_Complete the following_
a - In the passage about Alan Dershowitz, where was the location his mother picked out for his law store?
b - Return the section of the passage about Alan Dershowitz from "My whole life" to "the first time.", word for word.
c - Carry the passage about Alan Dershowitz further, picking up after its last sentence.

_Supplied passage_
-- -- --

Hours after I'm gone, Dershowitz will appear before a live audience of several thousand for a one-on-one debate with Fox News commentator Bill O'Reilly-a man both renowned and reviled for his in-your-face style. But if the now 67-year-old law professor is at all anxious about this encounter, he doesn't show it. Nor does he seem put off when I ask him to deconstruct his own fearsome persona.

My son, Elon, calls him the "Dersh character." He's this confrontational, accusatory, curt, aggressive kind of guy. I created him. He's like my Frankenstein. I can't dislike him because he's a part of me. But only a part. That's the key. People have different professional presentations. When I'm with a client, I present myself one way. When I'm on television, I present myself another way. And in my private life, I'm not the Dersh character at all. My wife understands this better than anyone. She gets very upset with me because I never argue with her. I'm a little shy, really.

I lived in Brooklyn, in an Orthodox Jewish neighborhood. And where I grew up, I didn't know any lawyers. I also didn't have anything like a game plan, although it was always assumed that I would somehow make use of my verbal skills. And so my fantasy-ambition would be too strong a word for it-was to open up a law store. My mother even had a location all picked out. It was on the corner of 50th and 16th Avenue. "Alan Dershowitz, attorney at law, bail bonds, insurance, automobile accidents, tax preparation, notary public." My father, who had this little store on the East Side selling men's underwear and work clothes, was big on notary publics. He used to say you can always make a quarter notarizing something. He apparently didn't have as much confidence in me as my mother did.

After high school, I made it into Brooklyn College, but only by the skin of my teeth. My grades were pretty bad. Then I got into Yale Law School off the waiting list. Basically, I talked my way in.

I did very well at Yale, number one in my class, in fact. And that made my teachers think that I should become a professor. So I said to myself, "Hey, they're telling me I'm good enough to be a professor. Who am I to argue?" Then, without even applying, I was offered a teaching job at Harvard.

My whole life was kind of like that; just one accident after another. Kids these days, they all have these very carefully constructed lives. Their parents send them to the right kindergartens, so they can get into the right elementary schools, so they can get into the right prep schools, so that they can get into the right colleges. My life was completely the opposite. I had no real plan, other than to react to what came along. And that's the way fame came to me as well. There was this neighbor from Brooklyn who was a member of the Jewish Defense League, and he was indicted for murder. He couldn't get a real lawyer to defend him, so I got the case. I won a spectacular victory, and that's what put me in the spotlight for the first time.

Nowadays, when I take a case on, I have to be very careful to explain to my clients that people have very strong views about me. Preconceptions. Some positive, some negative. Clearly, one advantage of hiring me is that your case is going to get some attention. On the other hand, sometimes judges will try to show that they're smarter than I am. I let them do it. Always.

Another thing I tell clients is that beating me will make a lawyer's day, maybe even make a lawyer's career. I mean, I know people who put on their résumés, "I beat Alan Dershowitz." So sometimes my involvement in a case will actually make it harder to settle.

-- -- --

_Recorded data_
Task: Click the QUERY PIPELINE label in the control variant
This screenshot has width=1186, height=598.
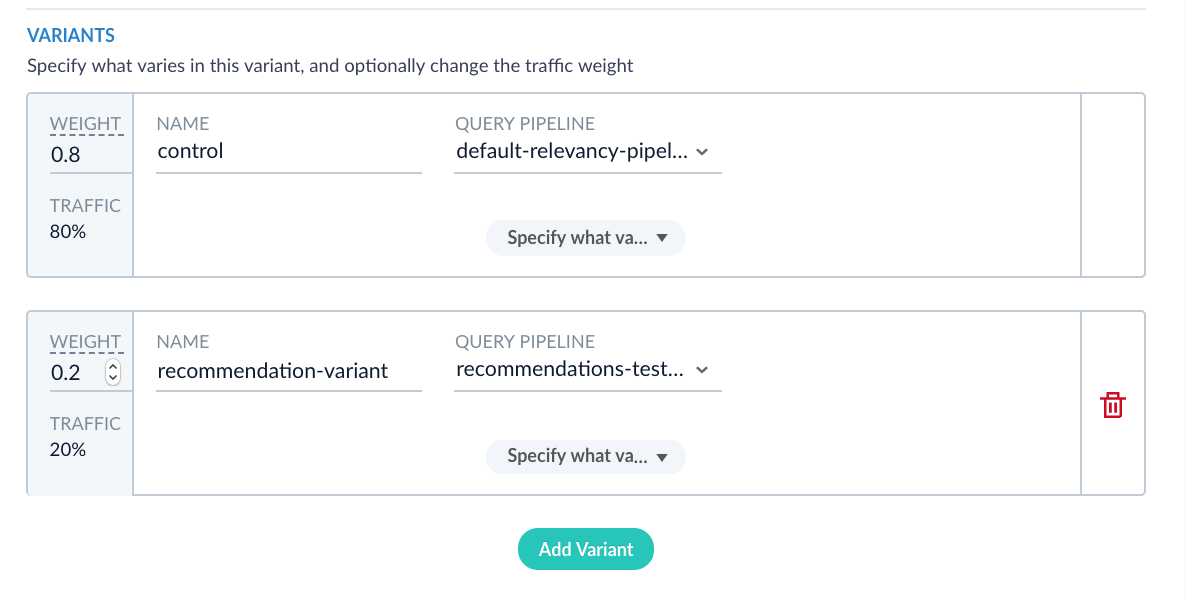Action: point(525,124)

-- -- --

_Answers provided_
a - On the corner of 50th and 16th Avenue.

b -
My whole life was kind of like that; just one accident after another. Kids these days, they all have these very carefully constructed lives. Their parents send them to the right kindergartens, so they can get into the right elementary schools, so they can get into the right prep schools, so that they can get into the right colleges. My life was completely the opposite. I had no real plan, other than to react to what came along. And that's the way fame came to me as well. There was this neighbor from Brooklyn who was a member of the Jewish Defense League, and he was indicted for murder. He couldn't get a real lawyer to defend him, so I got the case. I won a spectacular victory, and that's what put me in the spotlight for the first time.

c -
When I was in my 30s, there was a period-oh, about five years, I would say-when I was famous but not yet "notorious," and that's when I was getting these offers to become a college president. I never wanted that. In fact, I remember writing a Groucho Marx-like letter to one of those schools saying that I would never want to be part of an institution that would have me as their president.

I'm a divider, not a uniter. I'm also an iconoclast. I am not loved by the left or the right or the center. I manage to alienate them all, even though I'm really a person of the center-left. The views I've expressed on torture are a good example. Basically, I oppose torture, but I know that it happens, so my argument is that before such extreme measures are taken, there needs to be explicit authorization from a judge with a torture warrant. I got that debate going, and I think the scholarly literature is richer for it. I also think that what happened at Abu Ghraib has only vindicated my position, since the torture that was committed there was surreptitious and clearly never would have been formally authorized. But people who don't like me think I'm now in favor of torture, that I love torture, that I'm sadistic. Sure, that bothers me.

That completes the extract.